Эволюционисты Викторианской эпохи своим примером четко опровергают справедливость этого мнения. Так, Уоллес, происходивший из небогатой семьи, некоторое время работал подмастерьем часовщика (скорее всего, одного из наших волшебников, который действовал по соответствующей инструкции), а потом стал успешным – хоть и малообеспеченным – агентом по продаже земли, затем – еще более успешным коллекционером животных и растений. Ему никогда не удавалось примкнуть к верхушке среднего класса – даже после того, как его звезда взошла вместе с Дарвином.
Дарвин принадлежал к мелкой аристократии, его родители были состоятельными людьми, и ему действительно подошло бы стать младшим приходским священником и написать «Теологию видов». Другие сторонники эволюции – Оуэн (ошибочно принятый Дарвином за ее противника, потому что тот тщательно анализировал анатомические следствия идеи естественного отбора Дарвина/Уоллеса), Гексли, Спенсер, Кингсли – происходили из разных слоев общества. Мы уже убедились, что первое издание «Происхождения видов» не соответствовало потребностям рынка, и все экземпляры были распроданы на второе утро после публикации. Могло ли такое произойти в Индии XIX века? А в России – будь то при царе или после революции? В США? Возможно. Как и в немецкой части Пруссии. Произведений Диккенса, при всем их критическом отношении к существовавшим порядкам, с нетерпением ждали во всех слоях английского общества – а также в восточной части США.
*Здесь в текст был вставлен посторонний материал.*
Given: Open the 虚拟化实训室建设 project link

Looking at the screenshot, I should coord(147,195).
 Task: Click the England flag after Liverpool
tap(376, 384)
В этом не было бы ничего необычного, если бы неоднородное общество включало разные группы, которые придерживались разных идей, соответствующих их философским и теологическим убеждениям. Однако то, что происходило и с Диккенсом, и с Дарвином, а позже и с Уэллсом, на самом деле являлось широким признанием их радикальных идей во всех этих неоднородных группах. Подобные альтернативные взгляды приветствовались во многих слоях. Причем сильнее, чем в каком-либо другом обществе, в котором неоднородность превратилась в правило. Благодаря основанию вечерних школ Просветительской ассоциацией рабочих (ПАР) рабочие клубы стали очагами сознательных дискуссий. Новые технические колледжи вместе с Британской ассоциацией содействия развитию науки помогали простым людям получать образование.
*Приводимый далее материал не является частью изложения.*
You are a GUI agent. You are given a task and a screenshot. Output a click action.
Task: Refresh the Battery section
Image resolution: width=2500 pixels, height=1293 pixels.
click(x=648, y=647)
В некоторой степени это касалось и всех зарождающихся университетов, которые выросли в больших городах из филантропических дискуссионных групп. Эти учреждения, основанные в центрах всех промышленных городов Англии и располагавшиеся в зданиях из темно-красного кирпича, сильно отличались от университетов античности. Половина здания или здание через дорогу отводилось под публичную библиотеку – чего в то время не было ни в России, ни в Китае. Во всей викторианской Англии действовали тысячи подобных учреждений, которые открывали путь от ручного труда к настоящему ремесленничеству.
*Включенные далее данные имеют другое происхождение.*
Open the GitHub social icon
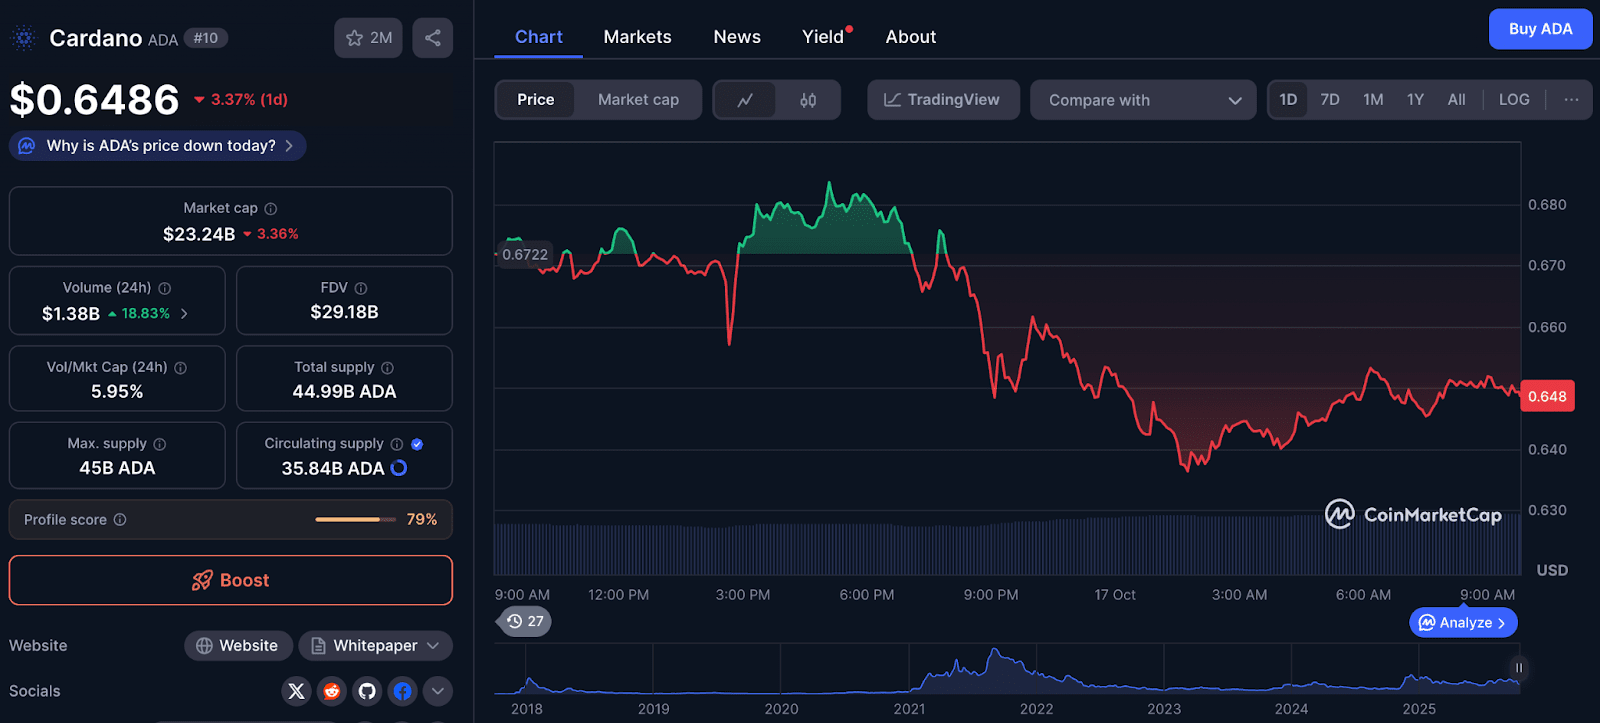The image size is (1600, 723). pos(367,691)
Настоящие университеты – в Оксфорде, Кембридже, Эдинбурге, Сент-Эндрюсе – следовали традициям путем классики, литературных и управленческих наук. Науки проникали в них постепенно – в основном это были теоретическая физика и астрофизика, для которых, равно как и для математики, требовались лишь мозги и классная доска. Практическими науками вроде геологии, палеонтологии, химии и зоологии занимались в темных и грязных лабораториях с многочисленной посудой и перегородками из темного дерева; ботаника держалась на душистых гербариях. Эти занятия имели гораздо более низкий статус по сравнению с математикой и философией, потому что ассоциировались с ручным трудом и грязью. Археология, впрочем, благодаря своим артефактам и связи с классическим миром, ценилась довольно высоко.